In the ongoing tussle between the government and the Supreme Court, neither side is willing to budge an inch. How else can one explain the fact that the National Accountability Bureau (NAB) is continuing to function more than a month after a Supreme Court ruling made clear that the anti-corruption body was to cease and desist its work if the government didn’t appoint a new chief and prosecutor-general? To be sure, NAB is not working on new cases but it is still stealthily continuing its work on already open cases while the government takes an inordinate amount of time to make the appointments. The government has clearly decided to take on the judiciary and somehow get former head Deedar Hussain Shah reinstated. This despite the fact that the Supreme Court had removed Shah from his post many months ago and also rejected a government petition asking for his dismissal to be reviewed in July.
The NAB issue cannot be seen in isolation and should be considered in context of the battle of wills that the government and judiciary have been involved in since the 2008 general elections. The tussle began when the PPP government seemed to renege on its promise to restore Supreme Court judges removed by Pervez Musharraf and only intensified with an extremely independent judiciary taking on the government on the National Reconciliation Order, transfers and postings and the NICL scam case. If there is one common thread to all these disputes, it is that the government stands firm for a short while but ultimately has to back down in the face of a Supreme Court that is unprecedented in our history in terms of its power and influence.
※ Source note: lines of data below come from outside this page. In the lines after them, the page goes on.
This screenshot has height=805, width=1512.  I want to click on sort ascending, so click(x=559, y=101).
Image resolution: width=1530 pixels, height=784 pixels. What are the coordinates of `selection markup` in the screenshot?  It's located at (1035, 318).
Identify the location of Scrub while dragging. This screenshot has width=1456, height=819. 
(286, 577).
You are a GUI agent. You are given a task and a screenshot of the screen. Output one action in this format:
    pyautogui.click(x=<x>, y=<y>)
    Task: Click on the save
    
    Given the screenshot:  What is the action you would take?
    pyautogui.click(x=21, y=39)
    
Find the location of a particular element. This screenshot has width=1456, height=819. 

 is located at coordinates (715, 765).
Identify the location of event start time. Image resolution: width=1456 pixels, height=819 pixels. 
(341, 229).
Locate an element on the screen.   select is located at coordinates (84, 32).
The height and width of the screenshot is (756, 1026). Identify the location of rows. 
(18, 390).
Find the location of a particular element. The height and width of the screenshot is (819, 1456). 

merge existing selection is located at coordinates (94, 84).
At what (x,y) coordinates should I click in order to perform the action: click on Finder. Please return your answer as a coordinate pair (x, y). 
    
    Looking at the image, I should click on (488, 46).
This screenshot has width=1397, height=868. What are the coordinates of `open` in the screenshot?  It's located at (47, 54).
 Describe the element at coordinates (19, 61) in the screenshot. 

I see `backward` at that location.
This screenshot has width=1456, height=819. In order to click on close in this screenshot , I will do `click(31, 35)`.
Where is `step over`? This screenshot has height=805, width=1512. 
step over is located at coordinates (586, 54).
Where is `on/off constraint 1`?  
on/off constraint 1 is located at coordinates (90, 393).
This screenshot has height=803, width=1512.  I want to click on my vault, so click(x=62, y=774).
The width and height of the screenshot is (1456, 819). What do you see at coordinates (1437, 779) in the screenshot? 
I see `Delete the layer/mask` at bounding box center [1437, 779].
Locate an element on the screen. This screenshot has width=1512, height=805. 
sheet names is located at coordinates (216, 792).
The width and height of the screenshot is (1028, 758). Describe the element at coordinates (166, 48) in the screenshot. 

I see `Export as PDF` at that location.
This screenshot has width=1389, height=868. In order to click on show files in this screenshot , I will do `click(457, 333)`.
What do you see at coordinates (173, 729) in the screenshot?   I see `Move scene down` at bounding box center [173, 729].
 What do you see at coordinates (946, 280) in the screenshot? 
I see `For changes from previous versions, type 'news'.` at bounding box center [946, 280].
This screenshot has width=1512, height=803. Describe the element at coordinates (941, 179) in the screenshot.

Ultimately, as it has done on all these previous occasions, the government will have to give in to the Supreme Court, which, in its current incarnation, is not to be trifled with. The real issue at stake is not the corruption investigations of NAB — the agency lies discredited and the real check on corruption now are the courts themselves. Rather, this is about a government that wishes it could operate without the Supreme Court breathing down its neck but finds it is powerless to do so.
Published in The Express Tribune, August 8th, 2011.